Living as empty-nesters, Zach and I have regressed with no effort to the decadent ways of our 20s. After college, we lived in Manhattan before getting married and becoming parents. During those days, we used our kitchen primarily as a place to unload takeout food. Indian tonight, or Thai? Or should we head out to The Turtle or The Wok? We went on this way for years. When a friend asked, “Do I actually have to light my oven?” I shrugged in response, “I’ve never used mine for anything but storage.”

It was the ’80s, and my girlfriends and I met for brunch every Sunday. From SoHo to the Upper West Side, we sampled goat cheese omelets, strawberry French toast, and cappuccino sprinkled with cinnamon.
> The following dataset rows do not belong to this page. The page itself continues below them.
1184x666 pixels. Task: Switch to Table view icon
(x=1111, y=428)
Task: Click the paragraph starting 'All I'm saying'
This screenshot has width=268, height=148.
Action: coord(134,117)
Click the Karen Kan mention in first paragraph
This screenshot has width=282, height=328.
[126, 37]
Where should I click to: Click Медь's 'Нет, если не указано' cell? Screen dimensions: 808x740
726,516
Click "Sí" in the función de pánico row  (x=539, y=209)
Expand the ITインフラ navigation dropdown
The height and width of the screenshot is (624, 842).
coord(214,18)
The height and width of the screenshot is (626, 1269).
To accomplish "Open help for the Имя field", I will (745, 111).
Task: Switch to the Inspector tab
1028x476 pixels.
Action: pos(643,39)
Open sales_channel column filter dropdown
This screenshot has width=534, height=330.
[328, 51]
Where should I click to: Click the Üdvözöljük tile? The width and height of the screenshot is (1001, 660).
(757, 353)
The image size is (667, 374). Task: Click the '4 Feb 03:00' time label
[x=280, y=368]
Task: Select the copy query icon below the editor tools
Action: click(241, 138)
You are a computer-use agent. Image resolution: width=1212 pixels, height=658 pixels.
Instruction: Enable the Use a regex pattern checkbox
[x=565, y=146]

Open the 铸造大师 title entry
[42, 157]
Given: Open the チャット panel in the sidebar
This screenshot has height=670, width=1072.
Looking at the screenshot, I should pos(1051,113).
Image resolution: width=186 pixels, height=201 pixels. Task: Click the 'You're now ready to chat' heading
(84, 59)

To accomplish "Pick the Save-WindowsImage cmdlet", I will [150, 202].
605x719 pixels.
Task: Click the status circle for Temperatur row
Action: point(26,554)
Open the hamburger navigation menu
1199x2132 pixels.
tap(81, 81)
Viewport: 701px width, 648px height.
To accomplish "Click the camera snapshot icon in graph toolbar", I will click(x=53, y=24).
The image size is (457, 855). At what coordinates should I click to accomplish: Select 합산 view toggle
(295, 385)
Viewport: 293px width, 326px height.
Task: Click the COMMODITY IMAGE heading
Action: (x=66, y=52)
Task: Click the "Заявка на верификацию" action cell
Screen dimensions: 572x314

Brunch took place in cafes; the idea of cooking our own eggs never occurred to us.

But then a baby, a home in the Westchester suburbs, another baby. Now we were cooking for four. Zach concocted giant vats of soup each Sunday, which we’d freeze and then thaw during the week. Gorgeous creations like Orange Thanksgiving Soup made with pumpkins and squash. A spicy brew of black beans and peppers in chicken stock. Our kids grew up on trays of steaming lasagna, pots of chili with grated cheddar, and broccoli-tofu stir-fry. Each fall, we frequented local orchards, then made bubbling applesauce and apple crisps glazed with brown sugar. When snowstorms closed the schools down, our daughter Julia and her pigtailed friends baked cookies bursting with chocolate chips. On humid summer days, we blended tomatoes and red onions for gazpacho and poured lemonade for icy popsicles.

In the late ’90s, our family moved across the country to Berkeley, a chef’s paradise. But as the kids grew into teenagers, they began to eat out. I’d frequently prepare a full meal only to hear, “I just had pizza with my friends.” Cooking slipped lower on the list of necessities until, with both kids away at school, it barely registers.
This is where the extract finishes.